Penerapan kaidah fikih tersebut di masa modern ini banyak sekali.
Misalnya surat kwitansi, cek, dokumen akad, surat perjanjian, dan
sebagainya. Termasuk juga "bukti/dokumen tertulis" (al-bayyinah al-khaththiyah) yang dibicarakan dalam Hukum Acara Islam, sebagai bukti yang sah dalam peradilan. (Ahmad Ad-Da'ur, Ahkam Al-Bayyinat, hal. 71; Asymuni Abdurrahman, Qawa'id Fiqhiyyah, hal. 52).

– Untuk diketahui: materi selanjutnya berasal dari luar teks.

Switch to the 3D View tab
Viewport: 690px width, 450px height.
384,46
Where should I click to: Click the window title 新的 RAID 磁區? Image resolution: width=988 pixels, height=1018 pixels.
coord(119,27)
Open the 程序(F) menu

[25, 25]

Dalil kaidah fikih tersebut, antara lain adanya irsyad
(petunjuk) Allah SWT agar melakukan pencatatan dalam muamalah yang
tidak tunai (dalam utang piutang) (QS Al-Baqarah : 282). Demikian pula
dalam dakwahnya, selain menggunakan lisan, Rasulullah SAW juga terbukti
telah menggunakan surat. (Kholid Sayyid Ali, Surat-Surat Nabi Muhammad, Jakarta : GIP, 2000). Ini menunjukkan bahwa tulisan mempunyai kekuatan hukum yang sama dengan lisan.

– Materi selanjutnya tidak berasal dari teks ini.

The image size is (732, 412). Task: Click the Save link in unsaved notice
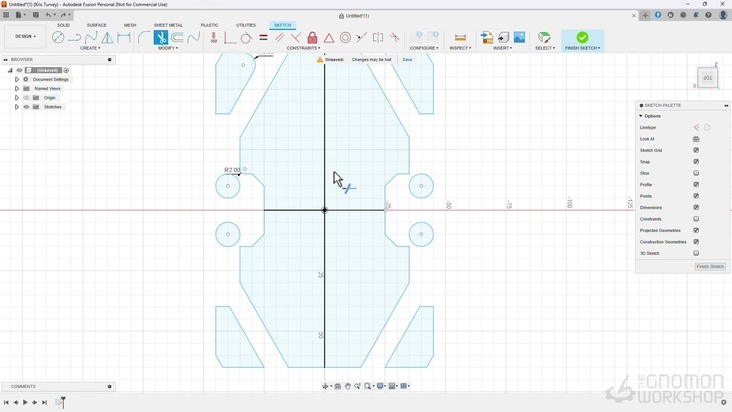click(407, 60)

Jadi, seorang ikhwan (pria) boleh hukumnya
mengkhitbah seorang akhwat (wanita) lewat SMS, berdasarkan kaidah fikih
tersebut. Namun demikian, disyaratkan akhwat yang dikhitbah itu secara
syar'i memang boleh dikhitbah. Yaitu perempuan tersebut haruslah : (1)
bukan perempuan yang haram untuk dinikahi; (2) bukan perempuan yang
sedang menjalani masa 'iddah; dan (3) bukan perempuan yang sudah
dikhitbah oleh laki-laki lain. (Nida Abu Ahmad, Al-Khitbah Ahkam wa Adab, hal. 5).
Adapun mengenai batas waktu khitbah, yaitu jarak waktu khitbah dan nikah, sejauh pengetahuan kami, tidak ada satu nash pun baik dalam Al-Qur`an maupun As-Sunnah yang menetapkannya. Baik tempo minimal maupun maksimal. (Yahya Abdurrahman, Risalah Khitbah,
hal. 77). Dengan demikian, boleh saja jarak waktu antara khitbah dan
nikah hanya beberapa saat, katakanlah beberapa menit saja. Boleh pula
jarak waktunya sampai hitungan bulan atau tahun. Semuanya dibolehkan,
selama jarak waktu tersebut disepakati pihak laki-laki dan perempuan.
Dalam hal ini Rasulullah SAW bersabda,"Kaum muslimin [bermu'amalah]
sesuai syarat-syarat di antara mereka, kecuali syarat yang mengharamkan
yang halal atau yang menghalalkan yang haram." (HR Abu Dawud & Tirmidzi). (Ash-Shan'ani, Subulus Salam, 3/59).
Namun kami cenderung menyatakan semakin cepat menikah
adalah semakin baik. Sebab jarak yang lama antara khitbah dan nikah
dapat menimbulkan keraguan mengenai keseriusan kedua pihak yang akan
menikah, juga keraguan apakah keduanya dapat terus menjaga diri dari
kemaksiatan seperti khalwat dan sebagainya. Keraguan semacam ini sudah
sepatutnya dihilangkan, sesuai sabda Rasulullah SAW,"Tinggalkan apa yang meragukanmu, menuju apa yang tidak meragukanmu." (HR Tirmidzi & Ahmad). Wallahu a'lam.